WORK INSTRUCTIONS: Copy out the items below, replacing each "screenshot" with "image" and changing nothing else. Leave the pictures out.

[Stored items]
<<<<

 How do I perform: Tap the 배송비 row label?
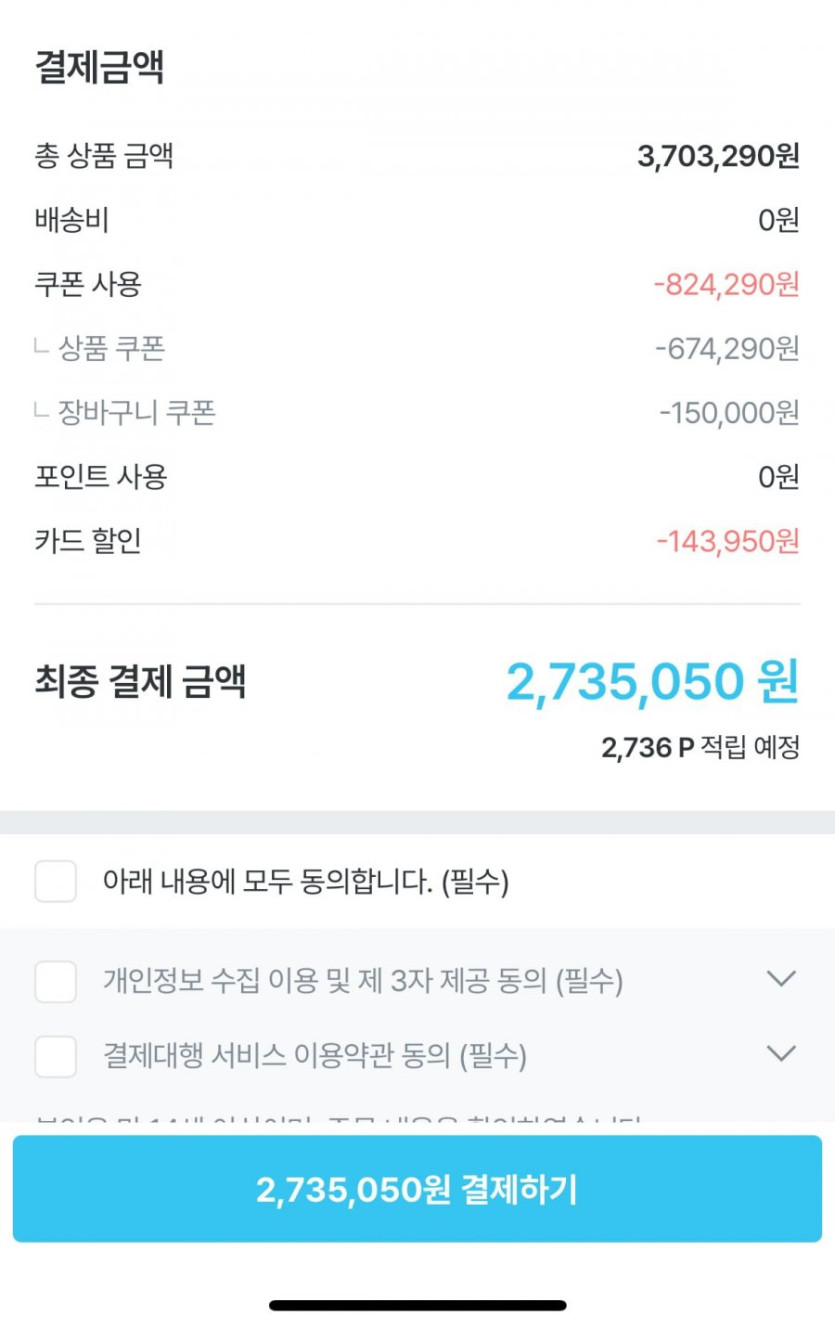click(x=71, y=221)
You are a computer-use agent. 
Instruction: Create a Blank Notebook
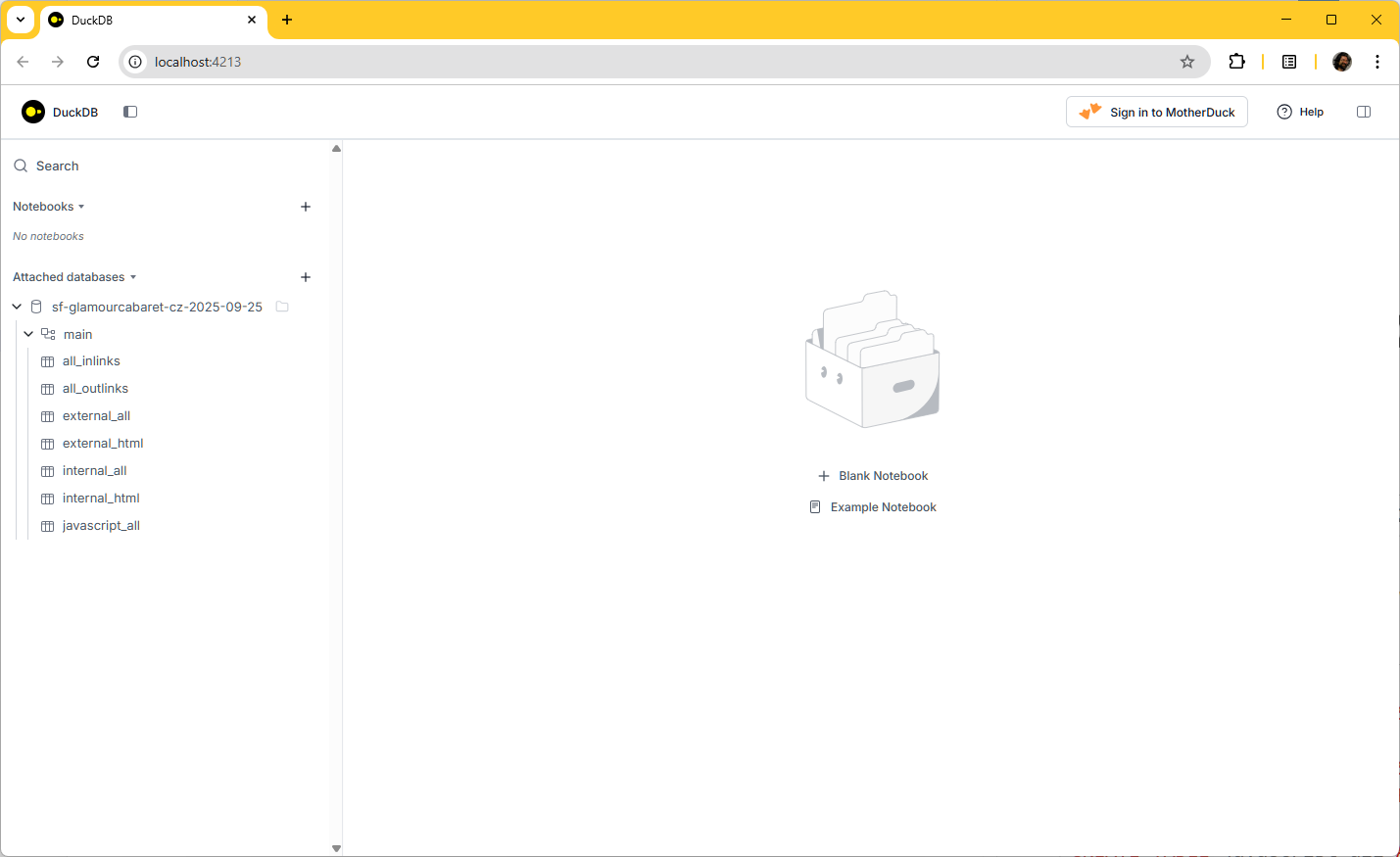point(873,476)
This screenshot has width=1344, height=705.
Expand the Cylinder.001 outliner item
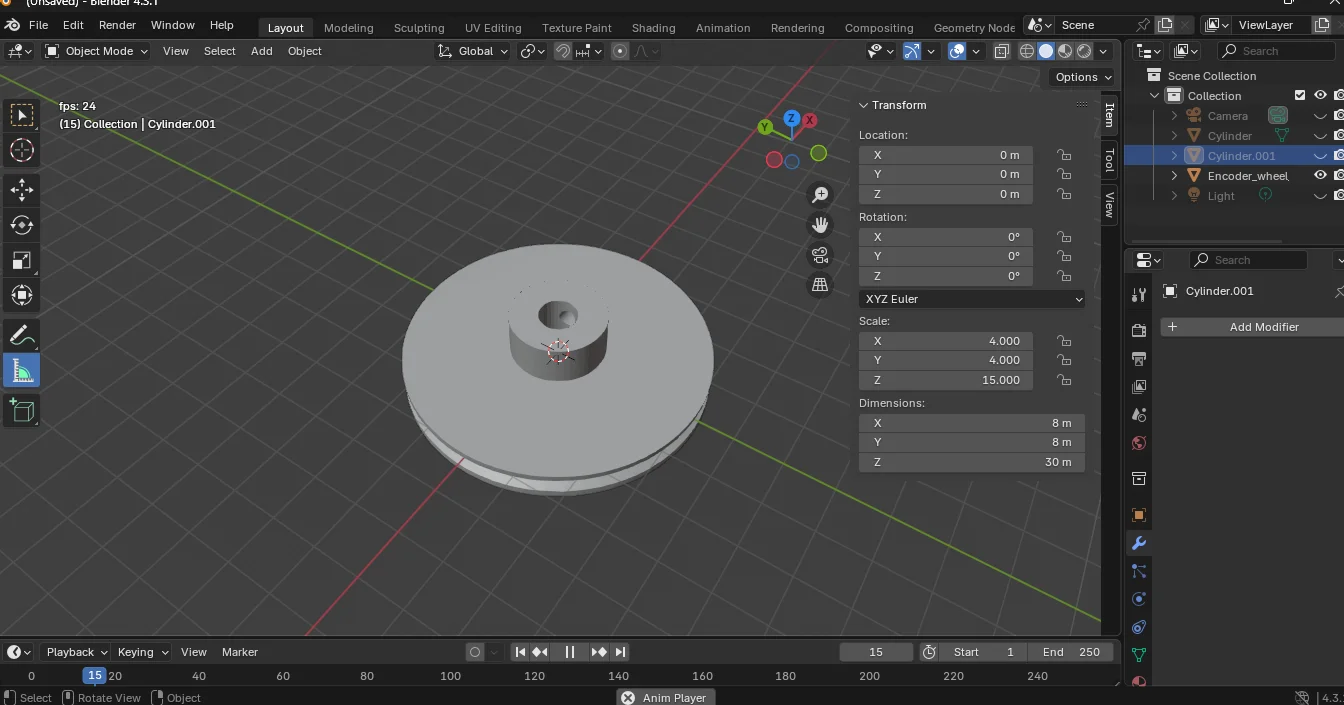coord(1172,155)

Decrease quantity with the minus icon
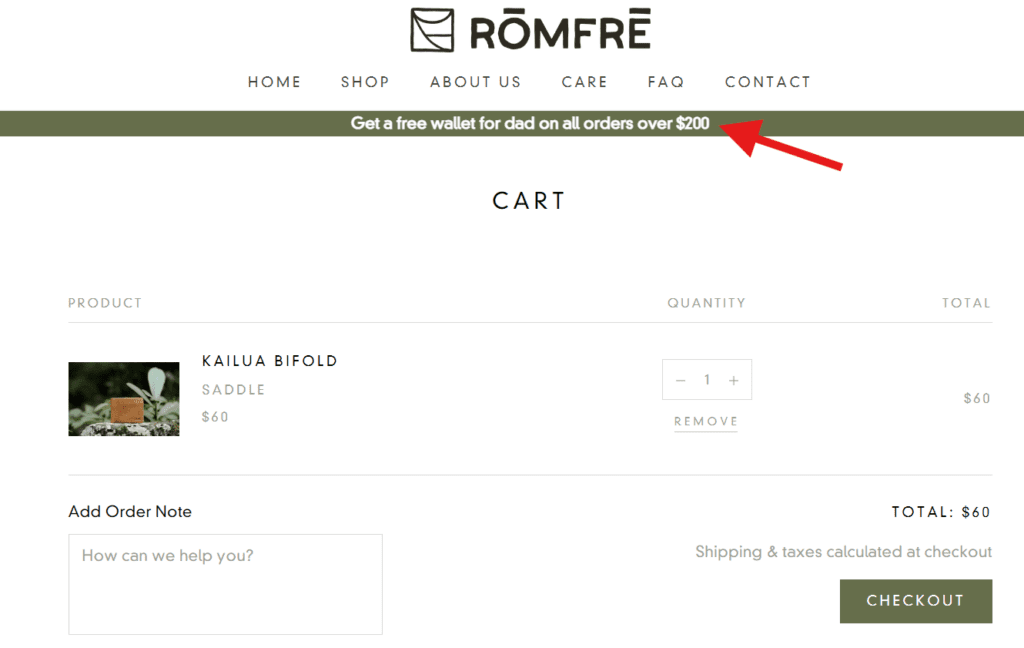click(681, 380)

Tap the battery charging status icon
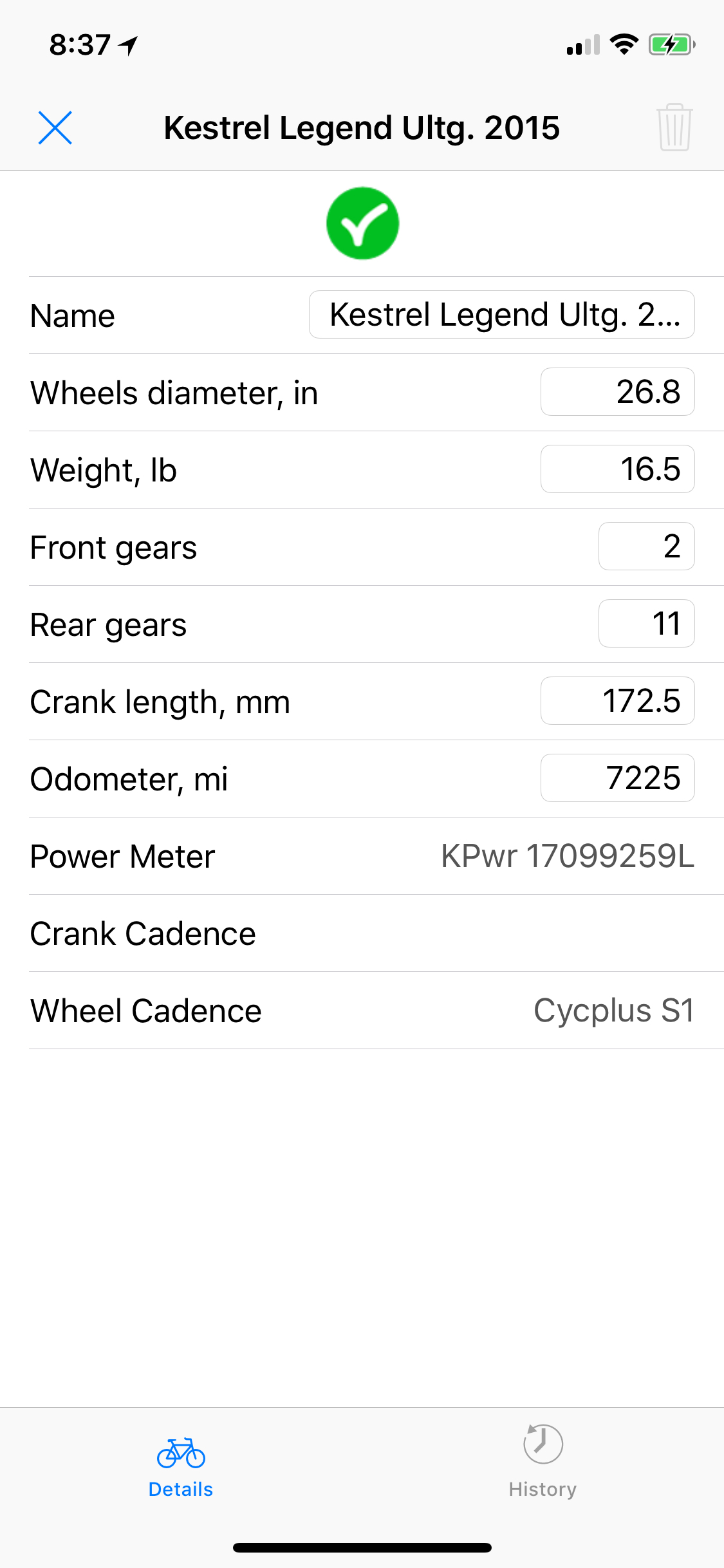pos(671,45)
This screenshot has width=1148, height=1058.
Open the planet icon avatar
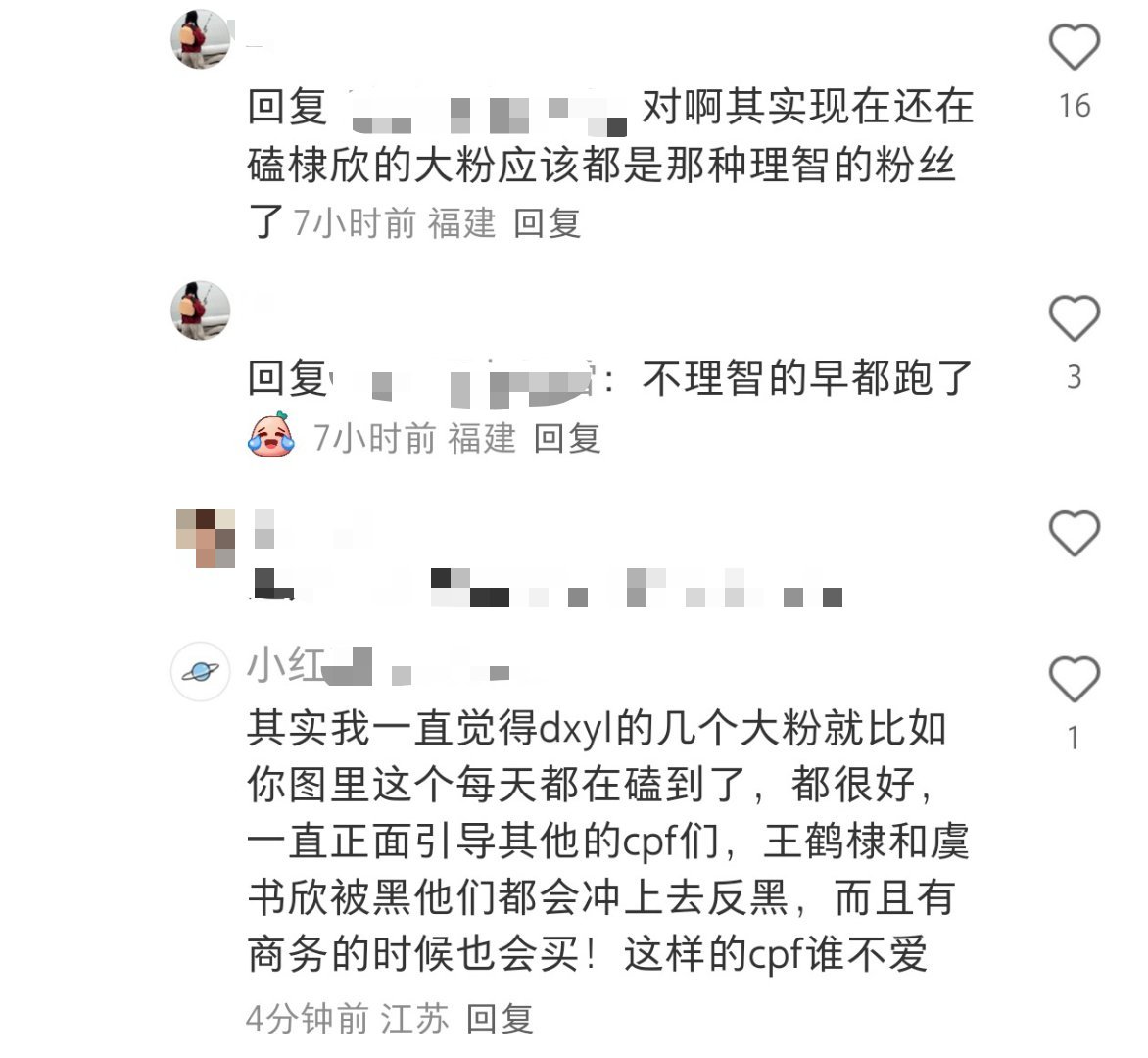tap(201, 671)
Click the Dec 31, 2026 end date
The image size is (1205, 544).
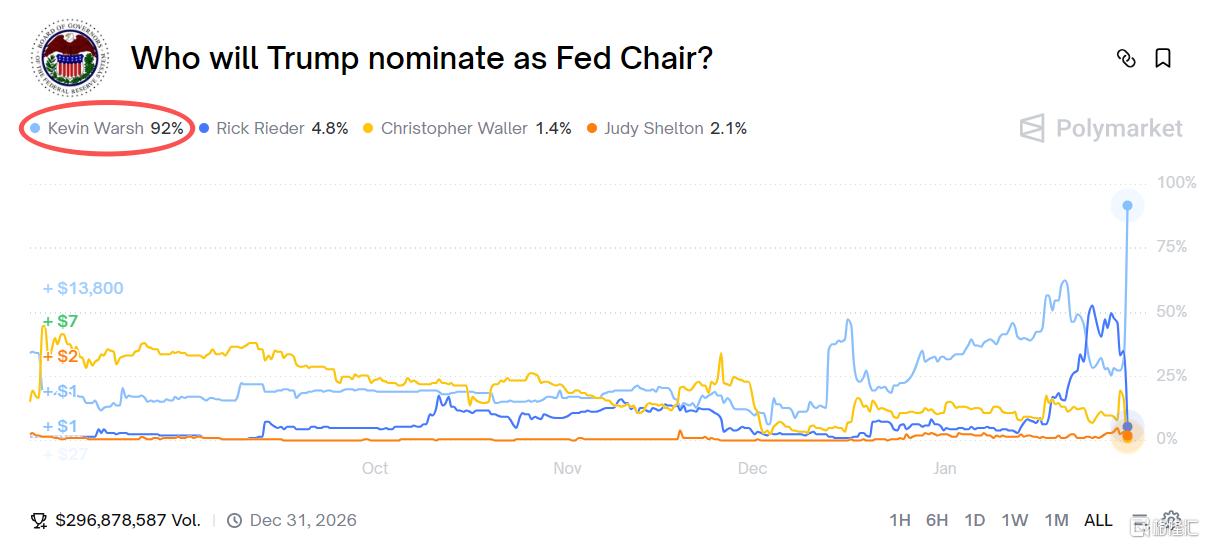(303, 520)
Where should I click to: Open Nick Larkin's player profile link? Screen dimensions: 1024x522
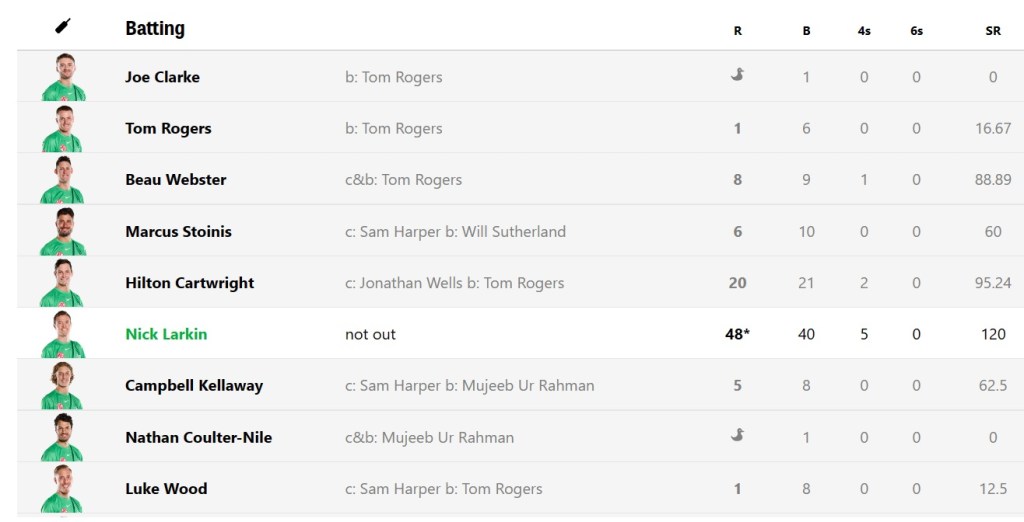click(166, 334)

>>>>

EXERCISE RESULT:
 How do I perform: Tap the 배송비 row label?
click(x=71, y=221)
You are a computer-use agent. 
Instruction: Create a Blank Notebook
point(873,476)
This image has width=1344, height=705.
Expand the Cylinder.001 outliner item
coord(1172,155)

Decrease quantity with the minus icon
click(681, 380)

Tap the battery charging status icon
pos(671,45)
This image has width=1148, height=1058.
Open the planet icon avatar
tap(201, 671)
Click the Dec 31, 2026 end date
The image size is (1205, 544).
(303, 520)
Where should I click to: Open Nick Larkin's player profile link? Screen dimensions: 1024x522
click(166, 334)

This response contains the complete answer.